1. Mayor Ed Murray’s surprise announcement, at a campaign forum last week, that he would put forward “a proposal for a high-end income tax” came at a particularly inopportune time for a group of progressive taxation advocates that has been working for months to craft just such a proposal. Proponents of a local income tax, including council member Lisa Herbold, met last week with city budget director Ben Noble to discuss putting together an income tax proposal that could withstand legal scrutiny. On Monday, Herbold announced she was introducing a resolution—”drafted with the assistance of the mayor’s office” and reviewed by the city attorney—that lays out a timeline and questions that need to be resolved in drafting a local income tax ordinance. The goal, Herbold said, is to begin considering a local income tax proposal by the end of May and to adopt an ordinance in July.

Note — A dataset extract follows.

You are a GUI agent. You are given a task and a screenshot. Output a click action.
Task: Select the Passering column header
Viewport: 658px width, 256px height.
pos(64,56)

Trump Proof Seattle has proposed a 1.5 percent income tax on incomes over $250,000 a year; Herbold said Monday that one of the goals of the council process will be to decide on an income threshold and what kind of income (earned or unearned) will be taxed. Prior to Murray’s announcement last week, former mayor and current mayoral candidate Mike McGinn said he supported an income tax; Cary Moon, an urban planner and civic activist who announced she was running last week, says she would prefer a capital gains tax.
2. Council member Lorena Gonzalez had a message for legislators who are dithering over whether to require companies in Washington State to provide paid family leave: If they won’t do it, she will. Time is running out for lawmakers to reach a compromise between two dueling proposals, including one (sponsored by Sen. Joe Fain, R-47) that would preempt Seattle from adopting more generous requirements. The details of the two plans vary in the ways you might expect; the Republican proposal is entirely employee-funded and would provide new parents or people who need time off to care for a sick family member just two months of leave at half pay, while the Democratic version is partly employer-funded and provides more generous benefits.

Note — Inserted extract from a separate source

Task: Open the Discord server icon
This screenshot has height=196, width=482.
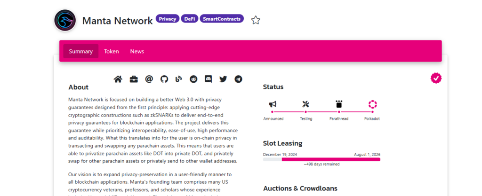Action: coord(209,79)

“I feel that a statewide solution is the best solution for all working families, including Seattle working families,” Gonzalez said. “But I have still have a very strong interest, and am incredibly ready to advance, a Seattle-only policy if those conversations are not happening in good faith.”
3. A new job opportunity opened up this week for those with thick skin and a willingness to work for a company that has been widely panned as hostile to unions: Community manager for social responsibility for New Seasons Market in Seattle. New Seasons, you may recall, sparked controversy with its plan to bid on a new location above the Capitol Hill light rail station; labor groups criticized the Portland-based company for being “anti-union,” and the United Food and Commercial Workers organized an “unwelcome ceremony” when the company opened its first Seattle-area location on Mercer Island last year. New Seasons is also rumored to be the anchor tenant at another controversial development at 23rd and Jackson, where the luxury condo behemoth Vulcan plans to build hundreds of new apartments and tear down the unionized Red Apple store that has been a community fixture for more than 25 years. The community manager for social responsibility in Seattle, in other words, is going to have their work cut out for them.